ID2020 Alliance
Challenges
An estimated 1.1 billion people, including many millions of children, women and refugees, globally lack any form of officially recognized identification. Without an identity, individuals are often invisible – unable to vote, access healthcare, open a bank account, or receive an education – and bear higher risk for trafficking. Without accurate population data, public and private organizations struggle to broadly and accurately deliver the most basic human services. Universally, existing systems of digital identity frustrate users, businesses, civil society and governments. Too much personal data is stored, data is siloed and inaccessible. The resulting cybersecurity risk is unmanageable. An individual’s data is fragmented across various databases, entirely beyond his or her control and hard to access.
The absence of robust evidence for the viability of user centric, portable digital identity, many governments may unwittingly be building systems with insufficient protections for user control and privacy. As such, this is a critical urgency to define the parameter of “good” digital identity and translate those principles in technical specifications. Digital identity carries significant risk if not thoughtfully designed and carefully implemented.
Challenges faced:
- The project is multi-national in nature, the policy and legal reform required varies drastically between countries
- Many governments systems offer insufficient protections for user-control and privacy
Towards a Solution
In 2017, ID2020 established an alliance to bring together governments, public and private sector organizations, including Accenture, Microsoft, Kiva and Mercy Corps. The alliance model enables a synchronized approach to digital identity initiatives by enabling diverse stakeholders to work collaboratively and by coordinating funding to support high-impact projects. (This global multi-stakeholder model is unique and designed to facilitate transparent governance and a better use of funds.)
This Alliance have introduced a new paradigm for digital ID which apply the following principles:
- Portability is necessary so that individuals can assert their identities across borders, and across time.
- Privacy and user-control is required ensure that individuals can uniquely collate their personal data, then share only what is necessary.
- Decentralization is required to ensure that everyone— including those excluded from national identity programs due to marginalization, statelessness, or privacy concerns—is afforded this basic human right.
The Alliance is funding and developing pilot programs that have direct benefits to individuals served and which generate needed evidence for the stakeholders simultaneously. A common Monitoring and Evaluation framework is applied across all ID2020 supported pilots, facilitating comparison and yielding important learnings for scalability and replicability. The Alliance is committed to pilot sustainability and scale, helping partners build an ecosystem of long-term participants in each program.
Widespread agreement on principles, technical design patterns, and interoperability standards needed decentralized digital identities to be trusted and recognized.

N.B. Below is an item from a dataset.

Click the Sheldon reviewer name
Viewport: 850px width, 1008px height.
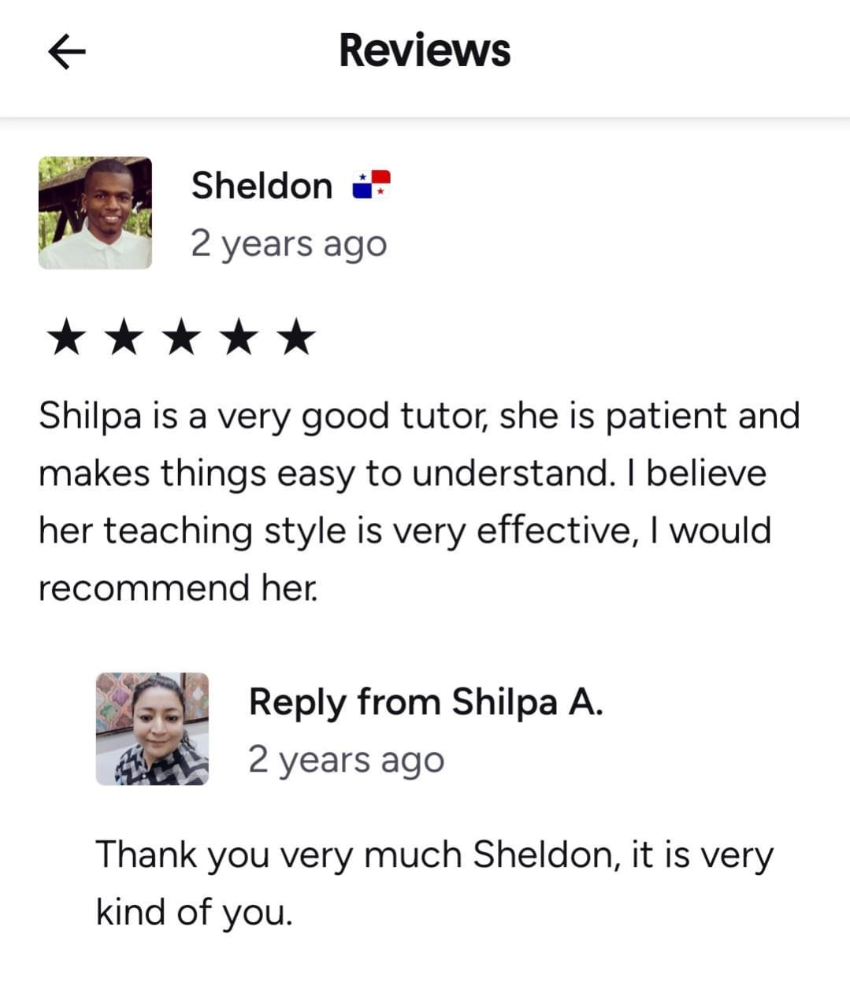coord(262,186)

The ID2020 Alliance is playing a market-shaping role in the digital identity ecosystem. This will give direction to technology companies as they develop new tech, steering the market towars responsible technology.
The result of this practice:
Digital ID - the set of electronically captured and stored attributes and credentials that can uniquely identify a person – offers an opportunity to leapfrog paper-based identification systems, such as civil registries.
- For individuals, digital identity allows for secure and unique authentication of a person’s identity without reliance on a paper-based credential, thereby conferring access to a range of services.
- For governments and businesses, digital identity facilitates electronic delivery of services and modernization of processes.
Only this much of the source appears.